## DATA PROVIDED
************

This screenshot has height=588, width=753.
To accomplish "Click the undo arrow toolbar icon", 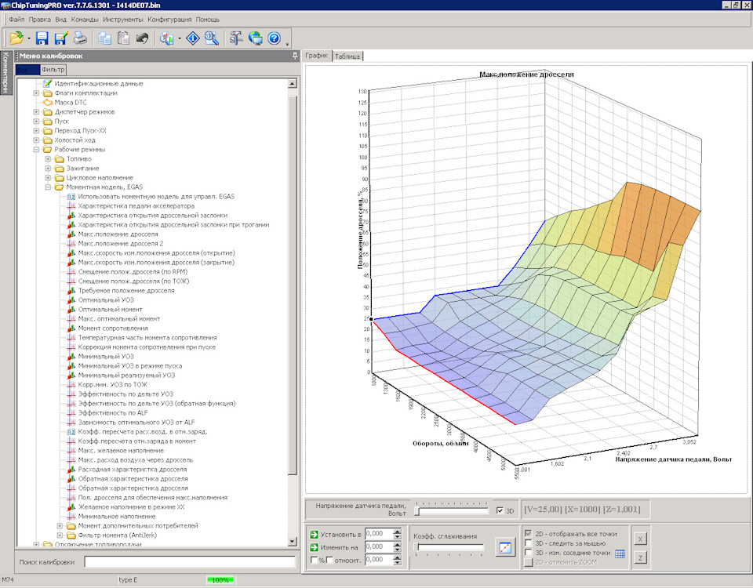I will [x=142, y=38].
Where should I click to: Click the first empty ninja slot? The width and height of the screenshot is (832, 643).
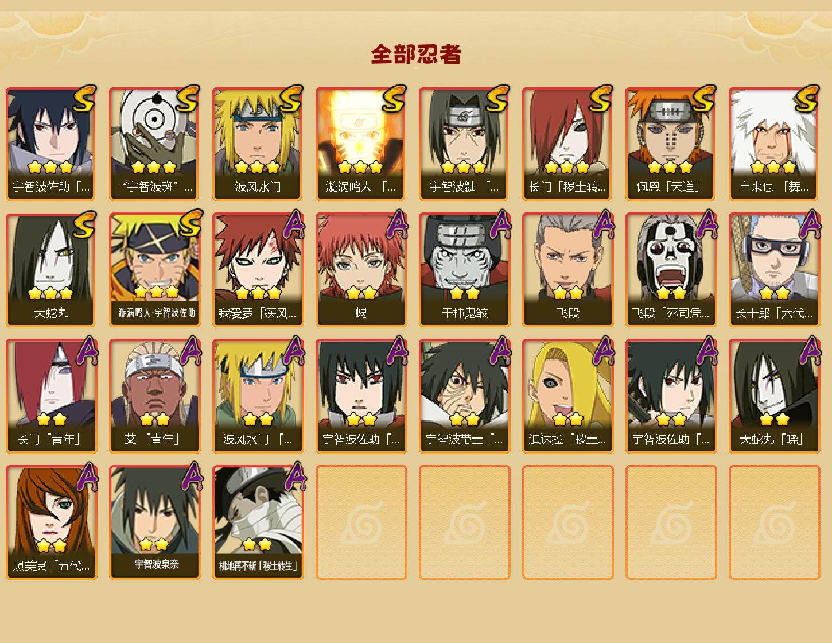(x=361, y=522)
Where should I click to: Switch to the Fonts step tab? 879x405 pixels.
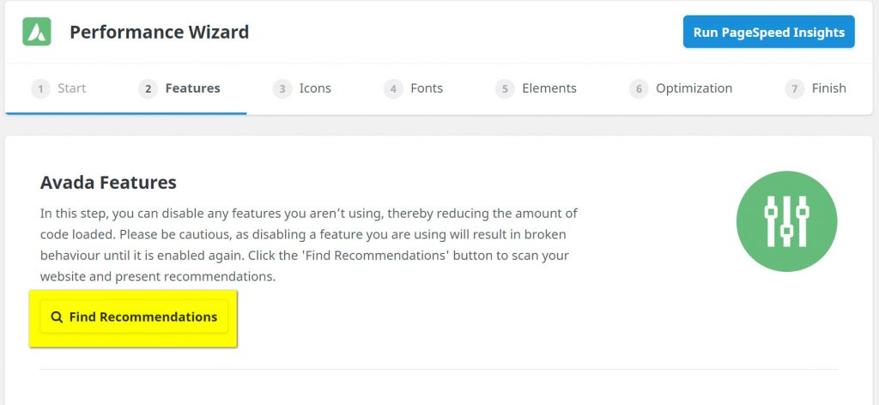point(427,88)
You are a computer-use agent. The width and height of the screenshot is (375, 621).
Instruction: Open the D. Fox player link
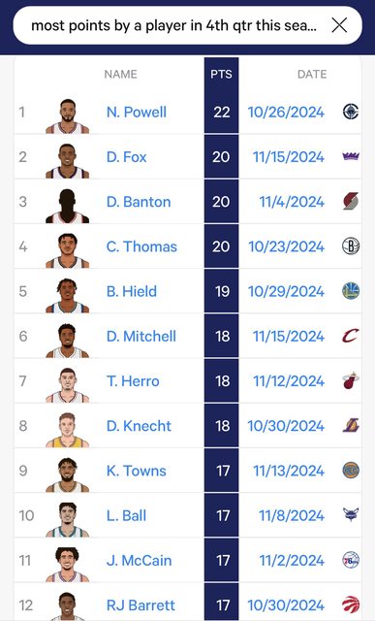click(127, 157)
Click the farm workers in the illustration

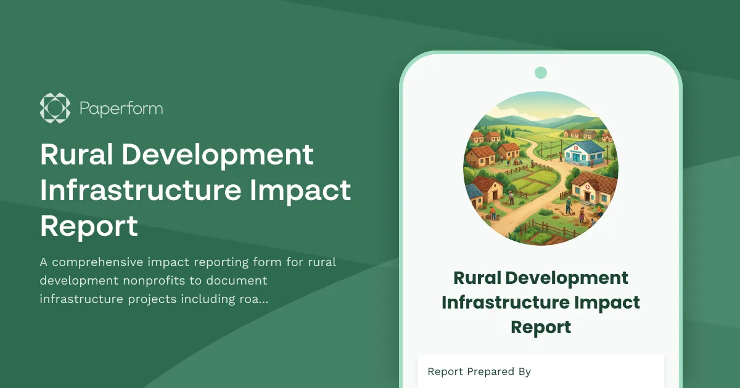coord(570,206)
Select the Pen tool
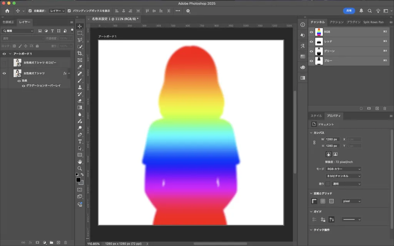The width and height of the screenshot is (394, 246). coord(80,135)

************

## ASSIGNMENT
Repeat the lines of the records verbatim, starting at the line containing "Instruction: Open the D. Fox player link" and stopping after the final line. Images stay out.

## TASK RESPONSE
Instruction: Open the D. Fox player link
click(127, 157)
Click the farm workers in the illustration

coord(570,206)
Select the Pen tool
The width and height of the screenshot is (394, 246). coord(80,135)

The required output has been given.